"What a humbug that woman is!" honest old Dobbin mumbled to George,

when he came back from Rebecca's box, whither he had conducted her in

perfect silence, and with a countenance as glum as an undertaker's.

"She writhes and twists about like a snake. All the time she was here,

didn't you see, George, how she was acting at the General over the way?"

"Humbug--acting! Hang it, she's the nicest little woman in England,"

George replied, showing his white teeth, and giving his ambrosial

whiskers a twirl. "You ain't a man of the world, Dobbin. Dammy, look

at her now, she's talked over Tufto in no time. Look how he's

laughing! Gad, what a shoulder she has! Emmy, why didn't you have a

bouquet? Everybody has a bouquet."

"Faith, then, why didn't you BOY one?" Mrs. O'Dowd said; and both

Amelia and William Dobbin thanked her for this timely observation. But

beyond this neither of the ladies rallied. Amelia was overpowered by

the flash and the dazzle and the fashionable talk of her worldly rival.

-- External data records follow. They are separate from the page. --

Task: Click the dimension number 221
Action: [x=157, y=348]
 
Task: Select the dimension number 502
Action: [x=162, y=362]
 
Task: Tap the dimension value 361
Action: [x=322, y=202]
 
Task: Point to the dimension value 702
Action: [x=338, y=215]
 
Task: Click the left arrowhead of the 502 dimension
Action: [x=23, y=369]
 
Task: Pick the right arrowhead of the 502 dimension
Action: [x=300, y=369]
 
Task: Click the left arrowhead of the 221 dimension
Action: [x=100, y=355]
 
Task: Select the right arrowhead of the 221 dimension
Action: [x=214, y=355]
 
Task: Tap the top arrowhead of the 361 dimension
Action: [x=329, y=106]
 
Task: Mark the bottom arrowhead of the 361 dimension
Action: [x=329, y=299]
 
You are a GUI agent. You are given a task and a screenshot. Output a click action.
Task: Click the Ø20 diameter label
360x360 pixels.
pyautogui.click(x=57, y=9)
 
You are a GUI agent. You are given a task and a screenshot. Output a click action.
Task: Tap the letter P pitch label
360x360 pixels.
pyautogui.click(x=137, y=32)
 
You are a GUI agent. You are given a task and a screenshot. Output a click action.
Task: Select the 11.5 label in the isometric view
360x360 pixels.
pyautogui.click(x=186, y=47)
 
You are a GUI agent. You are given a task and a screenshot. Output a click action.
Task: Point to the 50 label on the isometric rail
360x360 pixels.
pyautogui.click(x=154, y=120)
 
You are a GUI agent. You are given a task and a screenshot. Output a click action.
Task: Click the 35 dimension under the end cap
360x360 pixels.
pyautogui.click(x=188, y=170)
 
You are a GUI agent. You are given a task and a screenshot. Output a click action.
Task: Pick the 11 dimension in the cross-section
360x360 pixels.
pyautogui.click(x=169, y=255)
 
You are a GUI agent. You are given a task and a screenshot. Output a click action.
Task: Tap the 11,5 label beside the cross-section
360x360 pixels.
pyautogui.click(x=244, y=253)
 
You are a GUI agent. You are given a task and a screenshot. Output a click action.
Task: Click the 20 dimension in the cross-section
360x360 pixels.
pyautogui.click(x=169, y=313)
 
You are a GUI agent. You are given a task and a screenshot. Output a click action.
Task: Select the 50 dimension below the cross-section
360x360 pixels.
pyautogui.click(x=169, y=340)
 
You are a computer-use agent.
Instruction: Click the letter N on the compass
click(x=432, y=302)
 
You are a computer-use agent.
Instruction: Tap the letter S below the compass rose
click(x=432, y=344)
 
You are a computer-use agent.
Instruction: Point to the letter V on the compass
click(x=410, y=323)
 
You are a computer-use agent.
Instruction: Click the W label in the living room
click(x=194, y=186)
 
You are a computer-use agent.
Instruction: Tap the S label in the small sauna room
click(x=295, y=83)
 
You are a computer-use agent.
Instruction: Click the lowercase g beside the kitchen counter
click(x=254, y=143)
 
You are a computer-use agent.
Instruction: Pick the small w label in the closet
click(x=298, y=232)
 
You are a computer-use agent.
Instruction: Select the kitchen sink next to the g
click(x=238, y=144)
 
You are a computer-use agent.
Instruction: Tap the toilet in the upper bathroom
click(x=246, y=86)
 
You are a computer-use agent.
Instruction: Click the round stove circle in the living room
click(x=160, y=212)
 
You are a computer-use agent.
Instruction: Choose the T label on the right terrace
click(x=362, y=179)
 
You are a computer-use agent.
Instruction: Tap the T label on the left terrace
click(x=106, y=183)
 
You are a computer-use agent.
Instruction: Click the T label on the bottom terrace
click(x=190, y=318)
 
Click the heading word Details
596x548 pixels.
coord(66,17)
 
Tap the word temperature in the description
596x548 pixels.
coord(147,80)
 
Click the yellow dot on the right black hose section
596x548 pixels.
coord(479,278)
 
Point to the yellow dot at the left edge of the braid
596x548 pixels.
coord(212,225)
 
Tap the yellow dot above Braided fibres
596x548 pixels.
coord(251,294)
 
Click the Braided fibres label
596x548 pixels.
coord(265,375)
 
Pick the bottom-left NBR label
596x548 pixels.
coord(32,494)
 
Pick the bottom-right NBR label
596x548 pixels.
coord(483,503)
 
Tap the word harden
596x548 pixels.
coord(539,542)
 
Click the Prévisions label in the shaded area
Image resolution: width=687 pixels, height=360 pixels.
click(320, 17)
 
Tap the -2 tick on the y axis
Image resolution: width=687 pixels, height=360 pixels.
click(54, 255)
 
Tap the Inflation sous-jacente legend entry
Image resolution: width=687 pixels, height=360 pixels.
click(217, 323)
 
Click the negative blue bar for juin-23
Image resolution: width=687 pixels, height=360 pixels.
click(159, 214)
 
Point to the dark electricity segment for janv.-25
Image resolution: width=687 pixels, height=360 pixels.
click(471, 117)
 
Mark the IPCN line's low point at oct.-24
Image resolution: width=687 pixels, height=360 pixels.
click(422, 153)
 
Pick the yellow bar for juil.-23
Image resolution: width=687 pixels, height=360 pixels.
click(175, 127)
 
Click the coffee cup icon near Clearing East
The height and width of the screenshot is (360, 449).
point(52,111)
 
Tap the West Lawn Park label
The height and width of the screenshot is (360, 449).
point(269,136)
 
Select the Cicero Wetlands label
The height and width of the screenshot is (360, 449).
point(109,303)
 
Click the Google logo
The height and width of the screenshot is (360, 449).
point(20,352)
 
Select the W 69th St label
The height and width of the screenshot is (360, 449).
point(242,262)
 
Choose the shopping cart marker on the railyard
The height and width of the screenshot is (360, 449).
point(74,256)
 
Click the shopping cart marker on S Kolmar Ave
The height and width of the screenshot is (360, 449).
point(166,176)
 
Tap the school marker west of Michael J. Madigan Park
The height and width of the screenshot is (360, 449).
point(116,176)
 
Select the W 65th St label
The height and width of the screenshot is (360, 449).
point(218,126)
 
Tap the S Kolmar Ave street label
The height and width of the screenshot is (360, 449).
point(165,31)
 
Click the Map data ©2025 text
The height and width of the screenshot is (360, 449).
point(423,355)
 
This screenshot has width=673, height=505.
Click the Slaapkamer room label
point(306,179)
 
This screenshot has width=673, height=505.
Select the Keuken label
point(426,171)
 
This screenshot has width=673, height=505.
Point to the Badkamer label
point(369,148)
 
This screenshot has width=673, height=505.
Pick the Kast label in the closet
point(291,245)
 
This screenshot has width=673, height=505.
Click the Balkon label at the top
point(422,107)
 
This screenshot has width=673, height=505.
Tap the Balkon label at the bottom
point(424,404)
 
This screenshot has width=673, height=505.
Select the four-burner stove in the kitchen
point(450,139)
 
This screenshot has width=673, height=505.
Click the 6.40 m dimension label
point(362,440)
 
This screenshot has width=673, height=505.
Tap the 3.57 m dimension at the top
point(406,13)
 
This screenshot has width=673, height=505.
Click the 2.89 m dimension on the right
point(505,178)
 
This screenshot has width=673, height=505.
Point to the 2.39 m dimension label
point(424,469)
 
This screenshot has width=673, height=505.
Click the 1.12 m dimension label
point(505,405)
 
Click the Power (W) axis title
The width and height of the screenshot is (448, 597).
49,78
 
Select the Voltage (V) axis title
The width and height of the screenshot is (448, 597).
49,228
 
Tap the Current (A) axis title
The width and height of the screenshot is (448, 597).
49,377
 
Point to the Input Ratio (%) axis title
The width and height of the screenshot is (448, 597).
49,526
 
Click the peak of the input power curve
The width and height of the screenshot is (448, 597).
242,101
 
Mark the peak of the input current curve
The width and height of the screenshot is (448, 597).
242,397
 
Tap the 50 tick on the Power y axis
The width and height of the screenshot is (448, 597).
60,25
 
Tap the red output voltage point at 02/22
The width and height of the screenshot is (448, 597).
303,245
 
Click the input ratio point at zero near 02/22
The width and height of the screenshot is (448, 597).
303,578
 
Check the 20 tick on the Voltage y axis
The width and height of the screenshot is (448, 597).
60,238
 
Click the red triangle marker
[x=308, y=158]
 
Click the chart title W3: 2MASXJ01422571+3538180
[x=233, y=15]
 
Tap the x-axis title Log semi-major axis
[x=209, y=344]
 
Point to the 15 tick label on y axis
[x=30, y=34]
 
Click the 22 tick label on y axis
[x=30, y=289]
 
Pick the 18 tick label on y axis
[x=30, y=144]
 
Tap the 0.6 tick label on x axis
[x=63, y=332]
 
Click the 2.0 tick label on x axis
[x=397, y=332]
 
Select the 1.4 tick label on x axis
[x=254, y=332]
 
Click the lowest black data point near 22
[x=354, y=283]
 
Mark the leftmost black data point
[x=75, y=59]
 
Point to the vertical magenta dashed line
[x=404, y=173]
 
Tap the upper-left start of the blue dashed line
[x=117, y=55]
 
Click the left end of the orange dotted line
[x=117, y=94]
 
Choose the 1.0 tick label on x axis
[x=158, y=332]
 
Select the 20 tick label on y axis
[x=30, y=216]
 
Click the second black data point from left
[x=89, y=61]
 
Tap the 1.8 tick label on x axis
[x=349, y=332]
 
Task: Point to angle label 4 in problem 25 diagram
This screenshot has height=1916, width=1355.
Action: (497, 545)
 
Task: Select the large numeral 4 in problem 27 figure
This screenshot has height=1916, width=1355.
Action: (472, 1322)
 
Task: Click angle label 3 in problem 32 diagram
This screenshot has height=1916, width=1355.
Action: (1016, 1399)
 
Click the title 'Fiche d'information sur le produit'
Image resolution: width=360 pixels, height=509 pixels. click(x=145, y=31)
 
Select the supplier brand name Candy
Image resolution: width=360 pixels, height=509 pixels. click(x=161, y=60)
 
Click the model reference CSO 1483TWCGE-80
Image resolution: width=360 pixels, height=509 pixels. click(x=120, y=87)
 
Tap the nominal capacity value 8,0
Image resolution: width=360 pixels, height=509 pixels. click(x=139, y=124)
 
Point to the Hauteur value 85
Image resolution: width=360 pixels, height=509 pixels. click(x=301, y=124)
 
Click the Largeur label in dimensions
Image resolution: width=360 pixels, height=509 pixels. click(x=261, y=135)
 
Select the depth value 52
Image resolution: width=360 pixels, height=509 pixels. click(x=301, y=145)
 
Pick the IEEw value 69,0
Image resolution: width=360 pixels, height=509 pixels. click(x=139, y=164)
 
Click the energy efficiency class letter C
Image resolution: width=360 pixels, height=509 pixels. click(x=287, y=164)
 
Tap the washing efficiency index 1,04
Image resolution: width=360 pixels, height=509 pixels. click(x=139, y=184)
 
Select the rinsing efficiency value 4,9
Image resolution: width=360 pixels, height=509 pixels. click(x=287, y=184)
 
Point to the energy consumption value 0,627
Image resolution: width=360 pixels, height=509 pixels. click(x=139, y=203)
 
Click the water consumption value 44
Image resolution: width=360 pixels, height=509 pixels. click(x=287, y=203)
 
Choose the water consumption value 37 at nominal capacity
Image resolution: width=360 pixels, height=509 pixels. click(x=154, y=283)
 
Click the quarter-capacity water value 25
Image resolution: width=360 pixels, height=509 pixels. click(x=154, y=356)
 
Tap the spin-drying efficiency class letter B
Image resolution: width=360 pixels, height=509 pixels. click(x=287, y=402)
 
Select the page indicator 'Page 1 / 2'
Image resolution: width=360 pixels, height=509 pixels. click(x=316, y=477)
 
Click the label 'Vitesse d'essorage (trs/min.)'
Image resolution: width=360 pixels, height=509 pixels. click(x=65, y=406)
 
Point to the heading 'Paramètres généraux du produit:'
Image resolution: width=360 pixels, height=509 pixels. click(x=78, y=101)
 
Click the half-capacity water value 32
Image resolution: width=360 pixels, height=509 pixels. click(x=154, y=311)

Even the O'Dowd was silent and subdued after Becky's brilliant

apparition, and scarcely said a word more about Glenmalony all the

evening.

"When do you intend to give up play, George, as you have promised me,

any time these hundred years?" Dobbin said to his friend a few days

after the night at the Opera. "When do you intend to give up

sermonising?" was the other's reply. "What the deuce, man, are you

alarmed about? We play low; I won last night. You don't suppose

Crawley cheats? With fair play it comes to pretty much the same thing

at the year's end."

"But I don't think he could pay if he lost," Dobbin said; and his

advice met with the success which advice usually commands. Osborne and

Crawley were repeatedly together now. General Tufto dined abroad

almost constantly. George was always welcome in the apartments (very

close indeed to those of the General) which the aide-de-camp and his

wife occupied in the hotel.

Amelia's manners were such when she and George visited Crawley and his

wife at these quarters, that they had very nearly come to their first

quarrel; that is, George scolded his wife violently for her evident

unwillingness to go, and the high and mighty manner in which she

comported herself towards Mrs. Crawley, her old friend; and Amelia did

not say one single word in reply; but with her husband's eye upon her,

and Rebecca scanning her as she felt, was, if possible, more bashful

and awkward on the second visit which she paid to Mrs. Rawdon, than on

her first call.

Rebecca was doubly affectionate, of course, and would not take notice,

in the least, of her friend's coolness. "I think Emmy has become

prouder since her father's name was in the--since Mr. Sedley's

MISFORTUNES," Rebecca said, softening the phrase charitably for

George's ear.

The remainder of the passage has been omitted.